- Goal -
Convert the data lines into a numbered list, from the line containing "Image resolution: width=2494" through the end of the data, skipping blank lines. Leave the pictures out of the list.

Dataset items
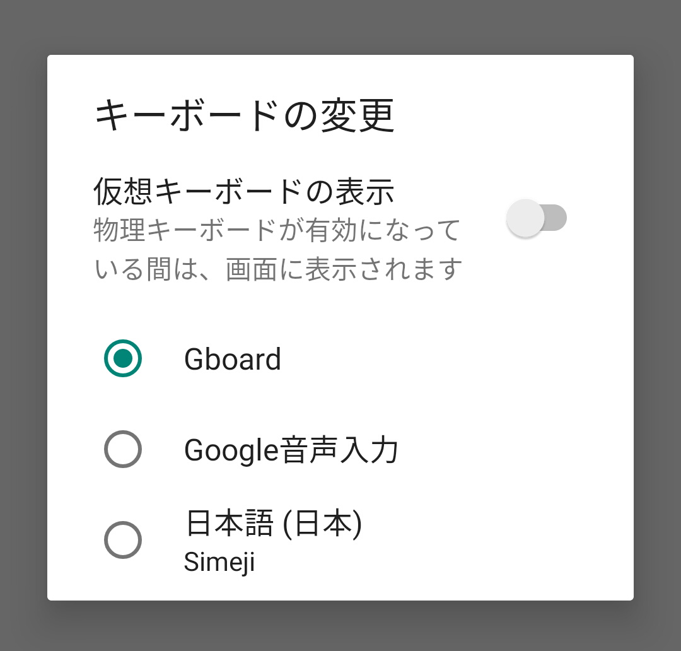681x651 pixels.
Task: Click empty row space right of Gboard
Action: 456,358
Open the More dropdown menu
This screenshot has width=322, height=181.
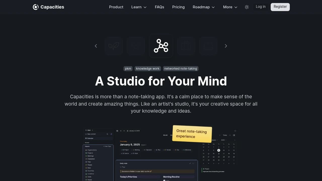(230, 7)
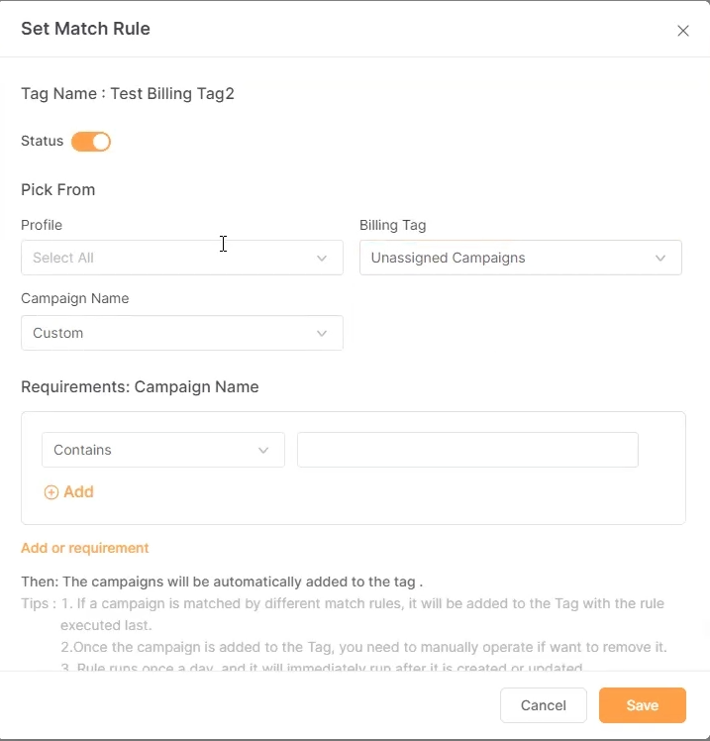Click the 'Set Match Rule' dialog title
The image size is (710, 741).
pyautogui.click(x=85, y=29)
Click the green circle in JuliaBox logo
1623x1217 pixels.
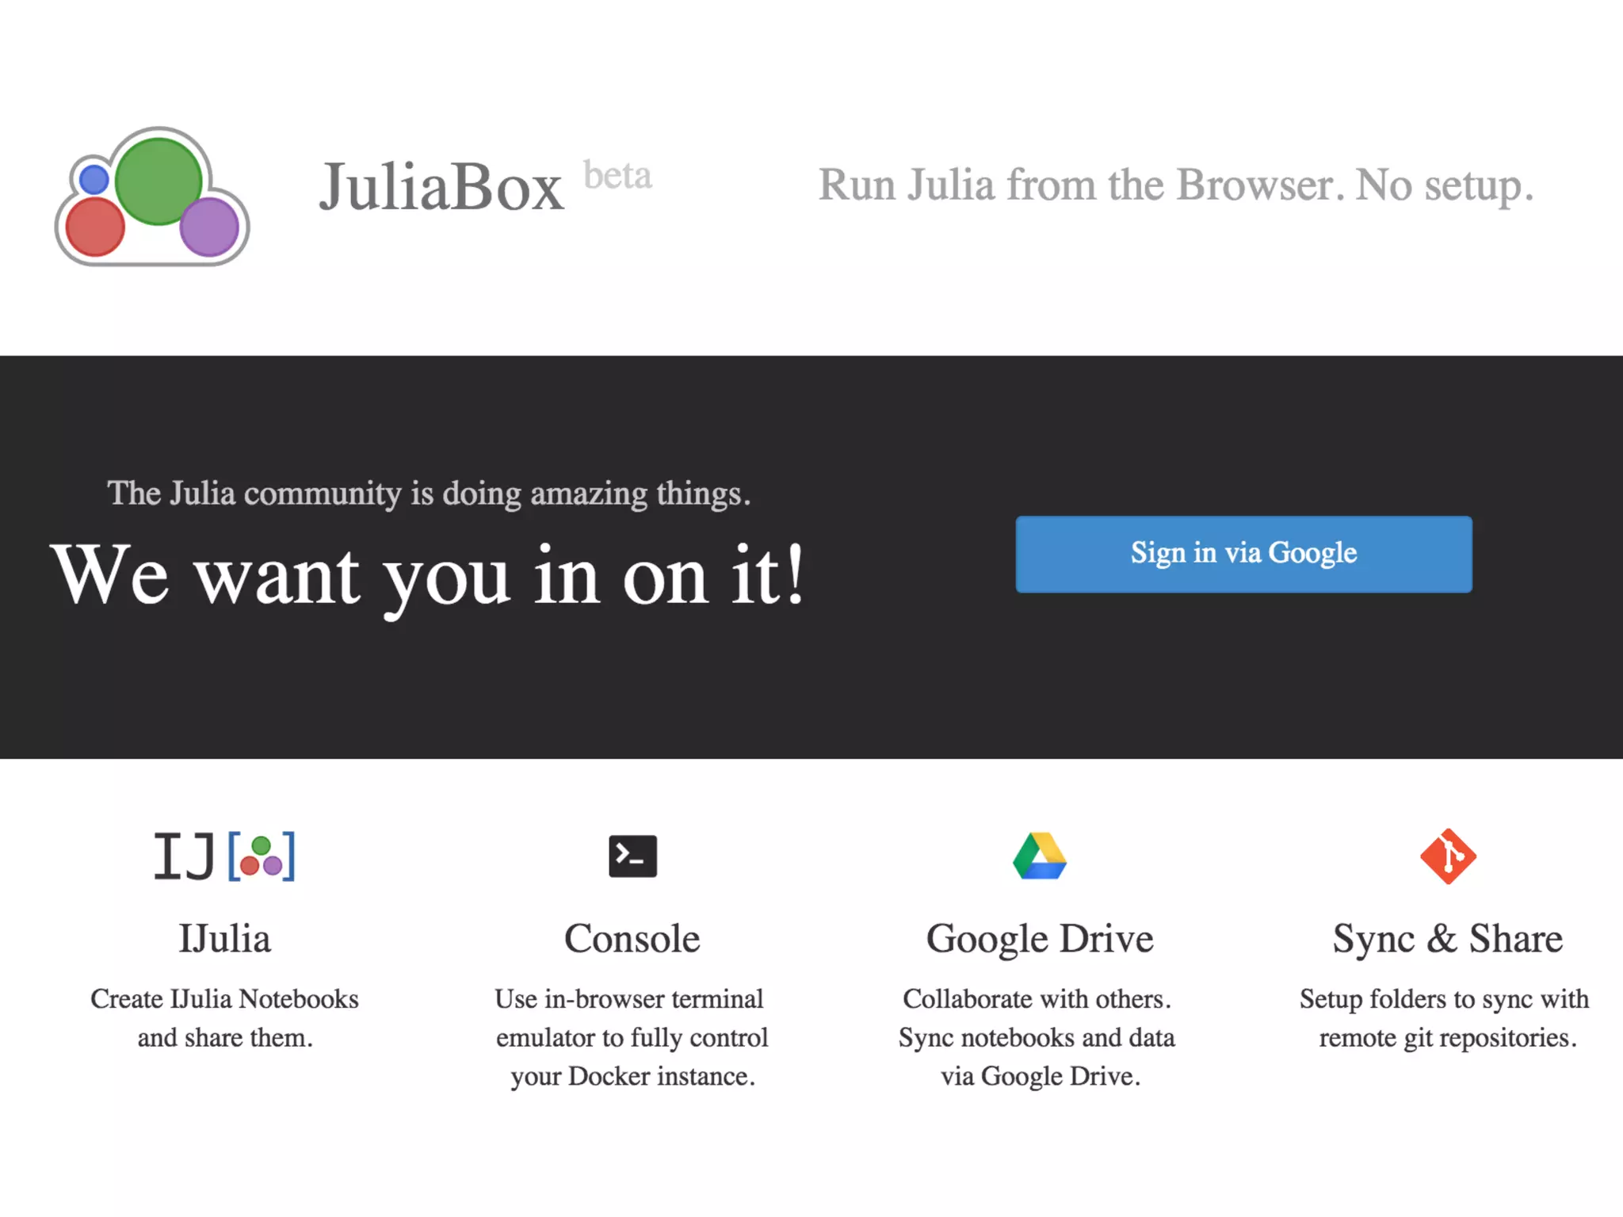(x=158, y=181)
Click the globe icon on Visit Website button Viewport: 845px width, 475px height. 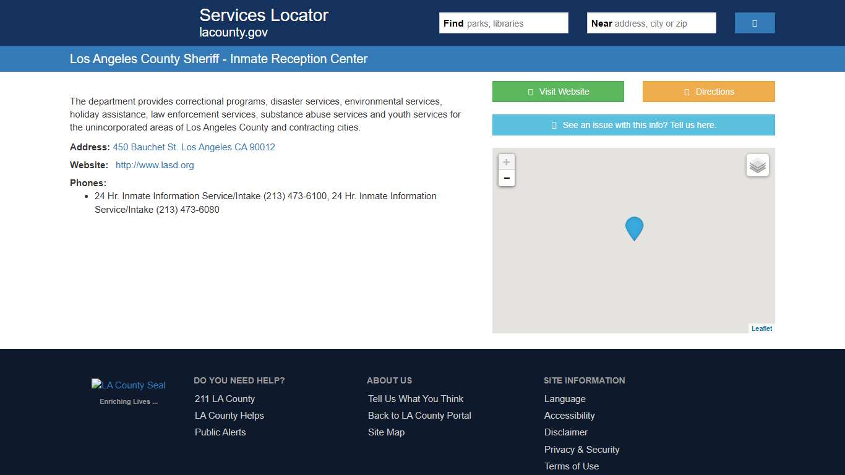point(530,91)
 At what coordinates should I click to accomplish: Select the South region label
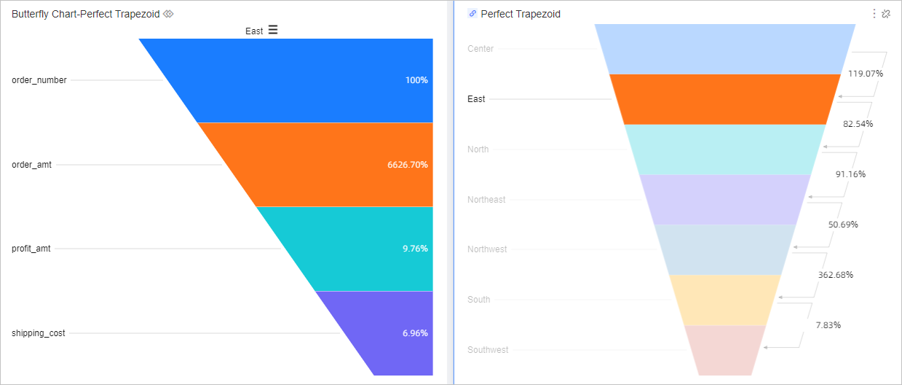click(x=479, y=300)
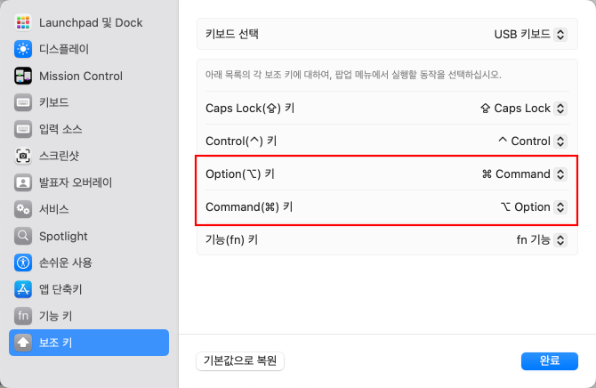Viewport: 596px width, 388px height.
Task: Open the Mission Control icon
Action: [23, 76]
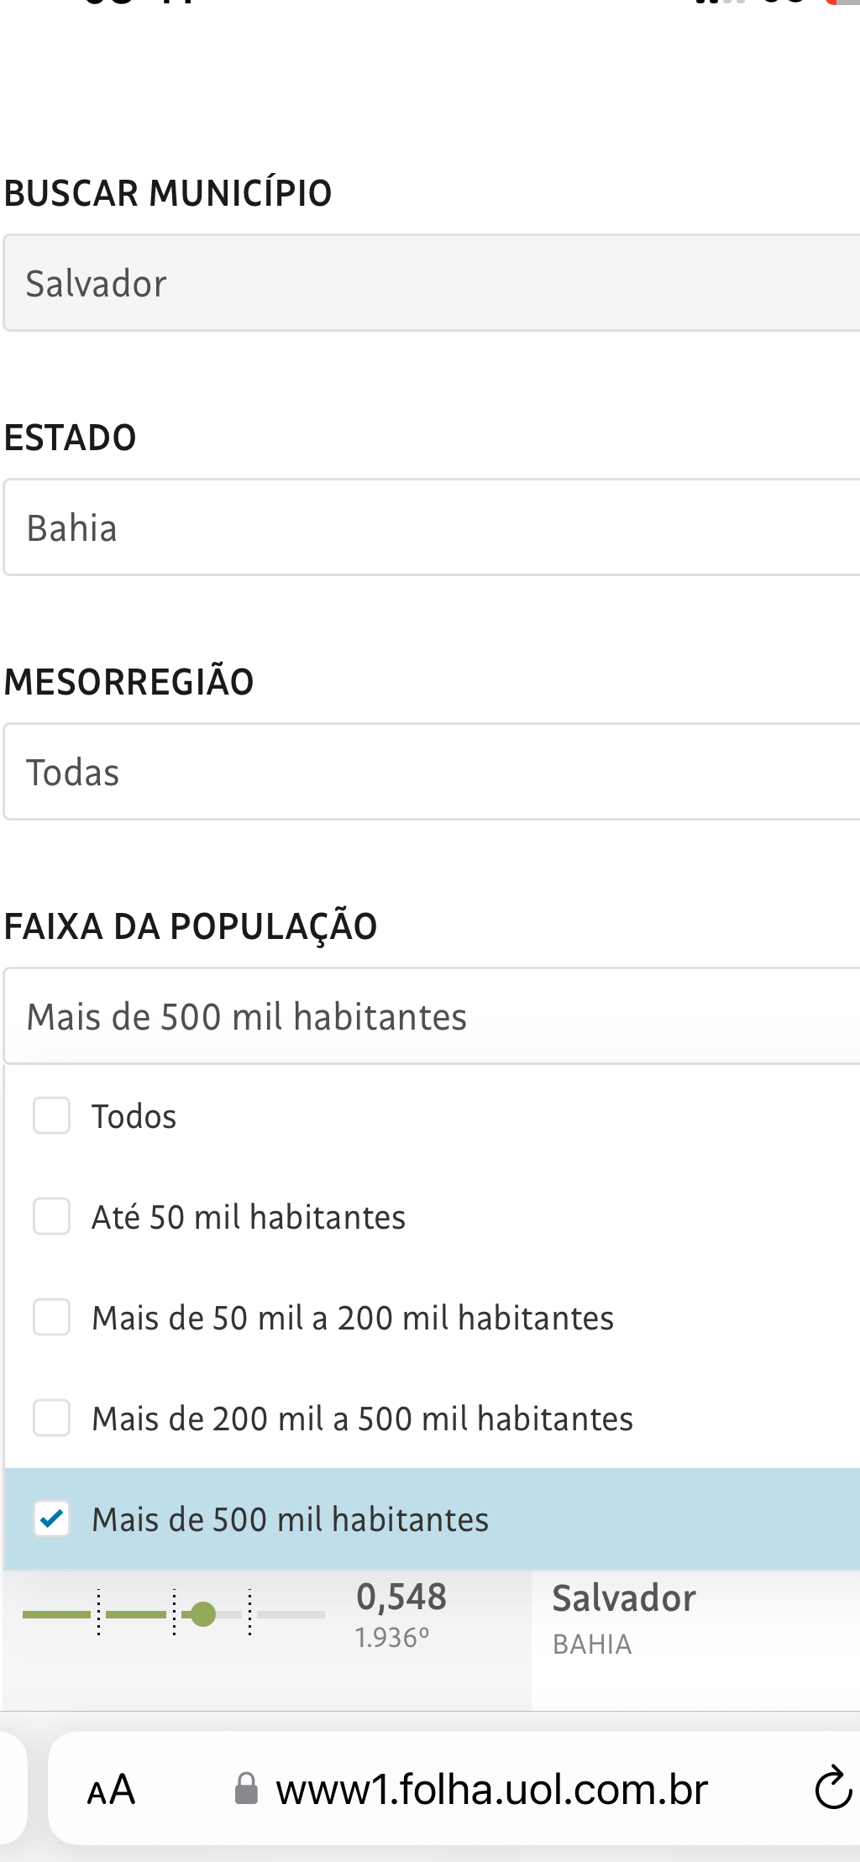Click the padlock icon beside the URL

(x=245, y=1789)
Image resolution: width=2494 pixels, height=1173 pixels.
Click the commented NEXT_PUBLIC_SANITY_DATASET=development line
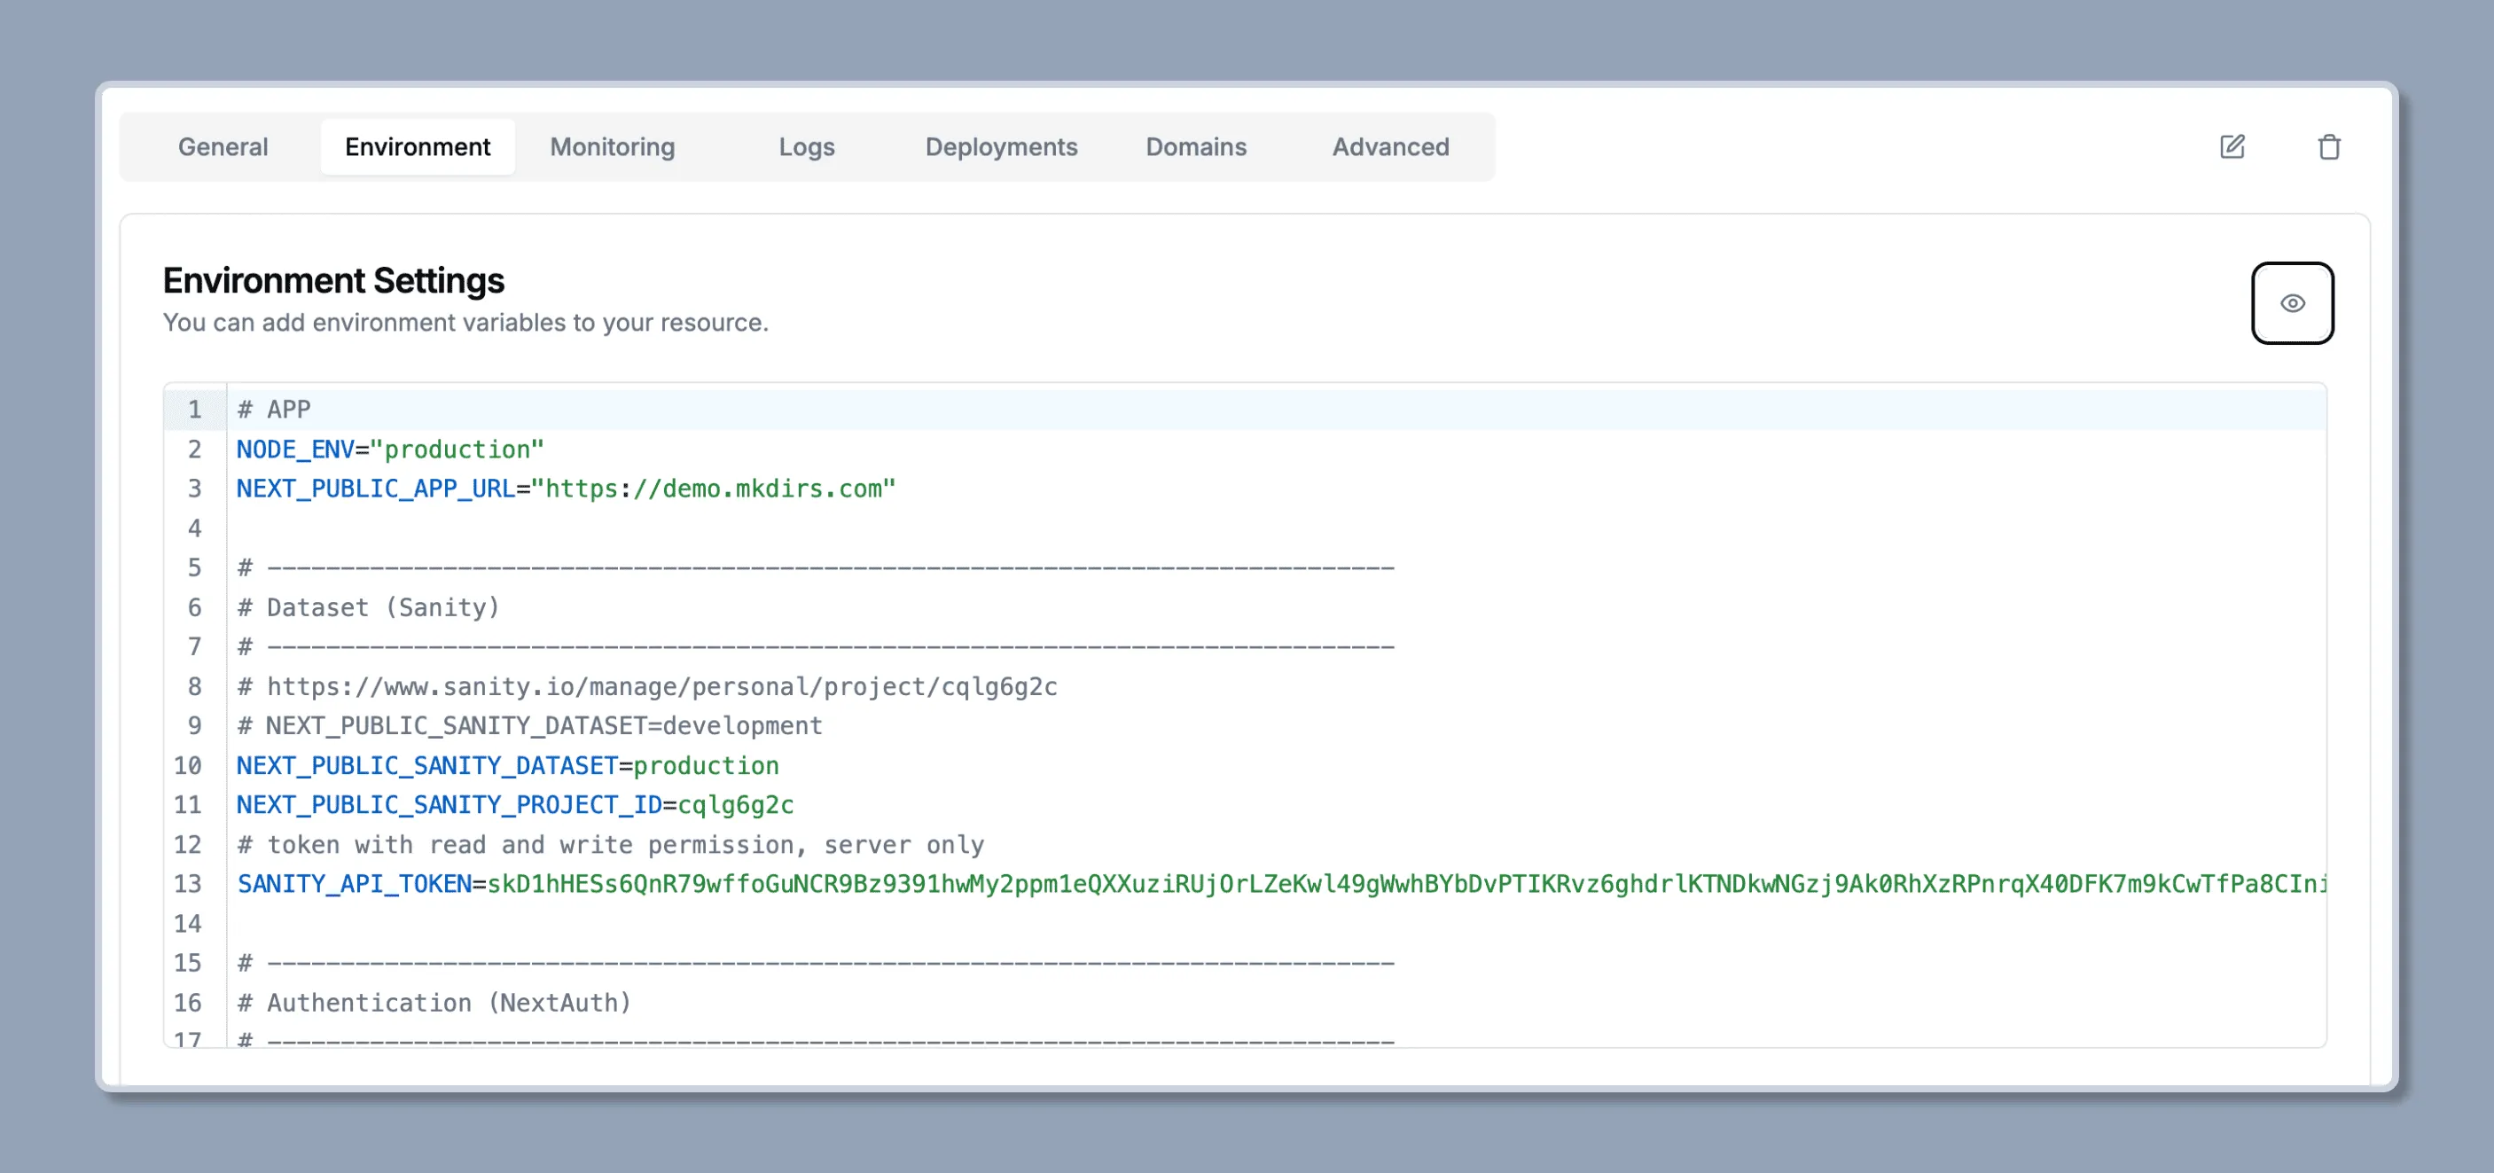(x=529, y=726)
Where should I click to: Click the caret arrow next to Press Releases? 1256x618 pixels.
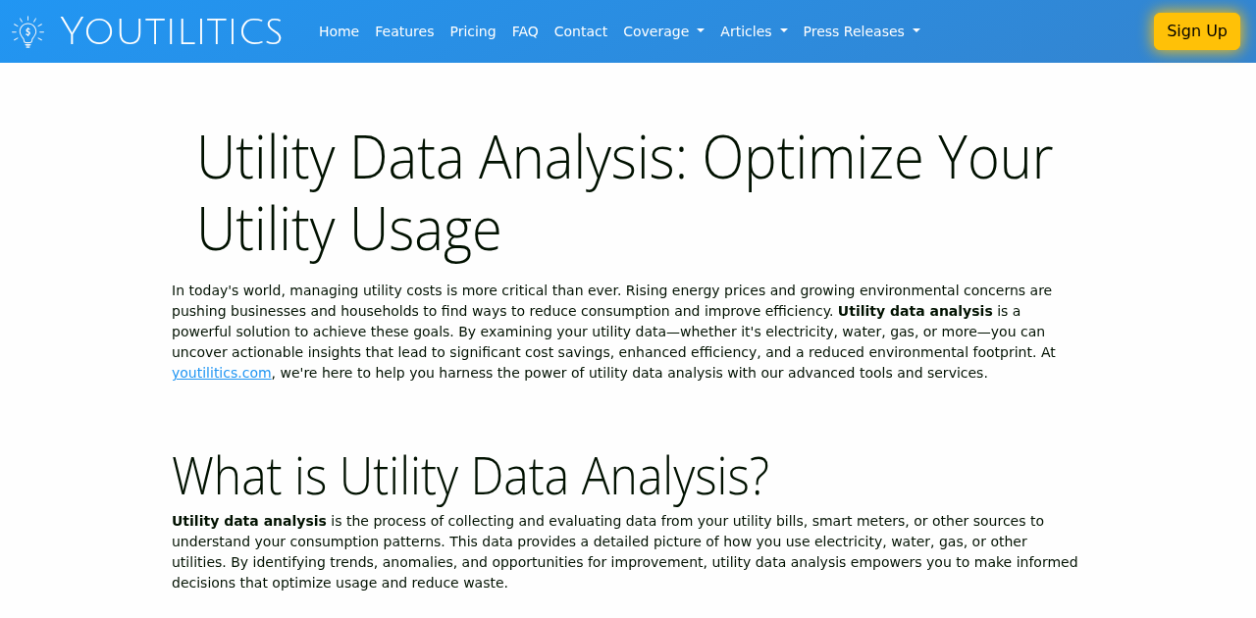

- Solution for this exercise -
1. Image resolution: width=2494 pixels, height=1173 pixels.
2. Click the commented NEXT_PUBLIC_SANITY_DATASET=development line
3. (x=529, y=726)
4. Where should I click to: Click the caret arrow next to Press Releases? 1256x618 pixels.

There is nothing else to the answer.